This Week in Texas Methodist HIstory November 28
One of the longest church related careers in Texas Methodist history began on November 30, 1866 when Louis Blaylock began work for the Texas Christian Advocate as a typesetter. He rose in the ranks and eventually became publisher. When he stepped down in 1922, Blaylock had served the denominational newspaper for fifty-six years.
Blaylock was born in 1849 in Arkansas. His family moved to Texas, and he found work as a typesetter for the Advocate in 1866. The newspaper barely survived the Civil War. It had relocated from Galveston to Houston, but shortages of paper and ink plagued the enterprise. Even before the war, it depended upon subsides from David Ayres and Charles Shearn to stay in business. It survived the war and Reconstruction and flourished as Texas population and Texas Methodist membership increased. Blaylock and his partner, William Shaw, relocated the Advocate to Dallas in 1887 and its circulation reached 18,000, making it the largest circulation newspaper in the state.
Blaylock, as publisher, had to work with a succession of editors who were preachers first and journalists second. The quality of the Advocate was therefore very uneven, and during the 1880s and 1890s contained advertisements that did not bring credit to the church such as those for patent medicines and medical devices hawked by quacks.

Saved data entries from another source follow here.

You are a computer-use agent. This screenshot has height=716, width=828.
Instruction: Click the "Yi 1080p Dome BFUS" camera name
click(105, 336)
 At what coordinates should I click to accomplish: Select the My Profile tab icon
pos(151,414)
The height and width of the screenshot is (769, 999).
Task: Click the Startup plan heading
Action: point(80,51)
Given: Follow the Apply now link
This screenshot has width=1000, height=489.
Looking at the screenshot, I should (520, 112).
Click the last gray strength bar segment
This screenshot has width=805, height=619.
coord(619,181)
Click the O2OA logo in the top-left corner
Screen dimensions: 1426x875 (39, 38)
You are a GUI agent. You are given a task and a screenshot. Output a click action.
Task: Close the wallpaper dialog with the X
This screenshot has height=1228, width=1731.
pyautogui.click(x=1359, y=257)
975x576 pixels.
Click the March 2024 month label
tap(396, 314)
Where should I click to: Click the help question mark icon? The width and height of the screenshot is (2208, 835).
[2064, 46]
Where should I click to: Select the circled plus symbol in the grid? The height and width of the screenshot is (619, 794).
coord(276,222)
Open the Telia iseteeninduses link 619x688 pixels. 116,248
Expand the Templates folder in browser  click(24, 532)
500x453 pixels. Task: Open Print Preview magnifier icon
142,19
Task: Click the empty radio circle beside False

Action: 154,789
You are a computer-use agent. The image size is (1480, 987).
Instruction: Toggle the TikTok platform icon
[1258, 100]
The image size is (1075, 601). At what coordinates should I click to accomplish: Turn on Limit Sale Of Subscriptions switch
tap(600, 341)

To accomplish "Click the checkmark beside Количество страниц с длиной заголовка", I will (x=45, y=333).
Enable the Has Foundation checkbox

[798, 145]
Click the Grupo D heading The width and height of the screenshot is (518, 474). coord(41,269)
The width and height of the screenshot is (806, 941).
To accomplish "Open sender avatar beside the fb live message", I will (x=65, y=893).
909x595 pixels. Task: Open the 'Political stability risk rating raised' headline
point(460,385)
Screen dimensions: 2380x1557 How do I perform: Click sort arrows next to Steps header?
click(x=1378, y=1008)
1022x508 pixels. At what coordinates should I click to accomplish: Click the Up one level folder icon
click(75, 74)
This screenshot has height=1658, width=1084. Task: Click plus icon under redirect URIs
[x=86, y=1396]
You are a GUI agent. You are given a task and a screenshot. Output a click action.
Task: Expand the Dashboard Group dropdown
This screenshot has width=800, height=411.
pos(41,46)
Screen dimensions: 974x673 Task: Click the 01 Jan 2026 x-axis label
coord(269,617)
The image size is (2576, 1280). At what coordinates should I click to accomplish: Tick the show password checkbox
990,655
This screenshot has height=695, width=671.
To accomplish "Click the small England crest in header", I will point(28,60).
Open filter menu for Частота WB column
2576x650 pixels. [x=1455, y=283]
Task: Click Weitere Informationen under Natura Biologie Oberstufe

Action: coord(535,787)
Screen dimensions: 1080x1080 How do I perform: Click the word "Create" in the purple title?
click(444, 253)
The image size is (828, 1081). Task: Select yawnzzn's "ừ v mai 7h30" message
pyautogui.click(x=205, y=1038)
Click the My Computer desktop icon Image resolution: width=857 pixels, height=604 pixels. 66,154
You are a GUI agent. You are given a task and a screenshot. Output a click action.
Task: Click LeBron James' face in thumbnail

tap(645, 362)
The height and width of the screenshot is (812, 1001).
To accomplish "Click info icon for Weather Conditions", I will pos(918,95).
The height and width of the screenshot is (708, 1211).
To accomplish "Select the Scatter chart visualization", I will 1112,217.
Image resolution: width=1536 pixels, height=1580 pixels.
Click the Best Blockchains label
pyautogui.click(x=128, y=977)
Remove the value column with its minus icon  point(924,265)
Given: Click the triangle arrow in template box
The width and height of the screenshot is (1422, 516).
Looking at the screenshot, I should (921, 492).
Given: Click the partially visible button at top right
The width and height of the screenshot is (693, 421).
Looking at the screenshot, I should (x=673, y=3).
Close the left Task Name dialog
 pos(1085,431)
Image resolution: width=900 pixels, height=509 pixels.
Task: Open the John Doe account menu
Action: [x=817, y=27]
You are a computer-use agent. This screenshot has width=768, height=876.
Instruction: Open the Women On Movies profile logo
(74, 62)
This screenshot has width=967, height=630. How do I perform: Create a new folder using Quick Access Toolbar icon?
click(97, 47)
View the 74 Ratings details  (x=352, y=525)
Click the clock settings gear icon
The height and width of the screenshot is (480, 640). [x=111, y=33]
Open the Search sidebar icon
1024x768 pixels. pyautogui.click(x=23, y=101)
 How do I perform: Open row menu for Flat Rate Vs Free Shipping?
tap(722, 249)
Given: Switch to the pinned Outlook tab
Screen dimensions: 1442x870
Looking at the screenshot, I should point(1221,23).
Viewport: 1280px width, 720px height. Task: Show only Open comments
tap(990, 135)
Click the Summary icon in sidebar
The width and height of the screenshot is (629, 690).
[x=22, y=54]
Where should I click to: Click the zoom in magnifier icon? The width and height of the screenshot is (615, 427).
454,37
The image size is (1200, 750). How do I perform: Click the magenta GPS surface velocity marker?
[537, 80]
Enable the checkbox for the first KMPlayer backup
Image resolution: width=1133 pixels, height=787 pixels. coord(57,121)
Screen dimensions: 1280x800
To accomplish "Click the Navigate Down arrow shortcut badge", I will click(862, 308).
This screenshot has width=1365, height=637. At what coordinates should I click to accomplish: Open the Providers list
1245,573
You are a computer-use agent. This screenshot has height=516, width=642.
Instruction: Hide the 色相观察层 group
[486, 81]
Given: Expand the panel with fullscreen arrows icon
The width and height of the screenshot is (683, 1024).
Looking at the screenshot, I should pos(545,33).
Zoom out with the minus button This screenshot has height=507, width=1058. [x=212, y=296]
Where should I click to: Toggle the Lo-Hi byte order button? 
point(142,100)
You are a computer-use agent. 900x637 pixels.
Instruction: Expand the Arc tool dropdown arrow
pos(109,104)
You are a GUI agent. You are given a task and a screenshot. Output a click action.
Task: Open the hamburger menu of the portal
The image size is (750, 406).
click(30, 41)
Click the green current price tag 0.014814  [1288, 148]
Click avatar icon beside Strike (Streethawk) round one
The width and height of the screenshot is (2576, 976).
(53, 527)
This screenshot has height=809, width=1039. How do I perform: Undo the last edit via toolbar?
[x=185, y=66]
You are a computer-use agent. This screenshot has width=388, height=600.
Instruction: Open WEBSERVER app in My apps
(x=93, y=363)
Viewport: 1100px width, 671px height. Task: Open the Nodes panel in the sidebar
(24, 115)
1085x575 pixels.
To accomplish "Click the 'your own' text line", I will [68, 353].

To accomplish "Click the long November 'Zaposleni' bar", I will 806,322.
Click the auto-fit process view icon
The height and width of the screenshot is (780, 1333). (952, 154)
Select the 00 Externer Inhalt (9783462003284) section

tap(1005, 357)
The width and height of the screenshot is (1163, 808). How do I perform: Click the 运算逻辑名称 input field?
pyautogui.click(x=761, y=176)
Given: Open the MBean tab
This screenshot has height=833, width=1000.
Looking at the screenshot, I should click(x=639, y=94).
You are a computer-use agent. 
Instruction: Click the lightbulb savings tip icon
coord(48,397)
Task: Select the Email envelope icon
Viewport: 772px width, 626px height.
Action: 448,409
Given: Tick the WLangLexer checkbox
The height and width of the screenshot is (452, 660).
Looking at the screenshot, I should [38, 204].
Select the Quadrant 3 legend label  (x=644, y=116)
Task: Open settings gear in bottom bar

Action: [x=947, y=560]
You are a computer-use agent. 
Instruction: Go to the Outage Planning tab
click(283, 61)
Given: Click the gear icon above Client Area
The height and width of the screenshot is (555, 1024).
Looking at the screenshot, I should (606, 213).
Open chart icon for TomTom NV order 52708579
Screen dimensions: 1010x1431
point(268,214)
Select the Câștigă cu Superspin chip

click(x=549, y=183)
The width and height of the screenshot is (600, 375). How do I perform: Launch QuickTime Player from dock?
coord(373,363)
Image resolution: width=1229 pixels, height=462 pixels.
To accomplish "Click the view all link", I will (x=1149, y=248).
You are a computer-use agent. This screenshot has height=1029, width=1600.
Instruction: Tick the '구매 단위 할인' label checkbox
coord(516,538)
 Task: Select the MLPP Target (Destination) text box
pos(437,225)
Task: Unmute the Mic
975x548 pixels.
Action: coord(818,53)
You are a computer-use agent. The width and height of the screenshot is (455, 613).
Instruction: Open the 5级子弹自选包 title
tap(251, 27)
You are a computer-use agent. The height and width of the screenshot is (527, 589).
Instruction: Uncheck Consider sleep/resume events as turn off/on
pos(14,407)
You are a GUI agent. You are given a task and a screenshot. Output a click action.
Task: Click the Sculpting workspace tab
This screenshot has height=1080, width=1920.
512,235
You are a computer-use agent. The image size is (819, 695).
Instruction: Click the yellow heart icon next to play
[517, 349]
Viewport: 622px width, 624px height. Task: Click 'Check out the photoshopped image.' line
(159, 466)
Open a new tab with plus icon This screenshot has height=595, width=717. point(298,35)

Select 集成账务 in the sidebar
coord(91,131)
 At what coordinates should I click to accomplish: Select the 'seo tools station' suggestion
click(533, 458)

Each annual conference in the state had an associate editor who forwarded items of revivals, births, deaths, marriages, church consecrations, etc. to the Advocate. The journalistic standards of the era allowed for reprinting stories from other newspapers, and the Advocate followed that policy liberally. Preachers acted as subscription agents and were expected to sell subcriptions to their church members. In return, they received a 50% clergy discount off the $2.00 annual cost--quite a bargain for the fity-two issues.
Besides his career in Methodist journalism, Blaylock served on the building committee for First Methodist Church Dallas and was active in civic affairs. In the early years of the 20th century as Dallas grew and needed more municipal services, Blaylock served as police commissioner, fire commissioner, and finance commissioner. Upon his retirement from the Advocate, he was elected Mayor of Dallas. Since he was seventy-four years old at the time of his election, he was nicknamed “Daddy” Blaylock. He was an able mayor. He died in 1932 and was buried in Oakland Cemetery.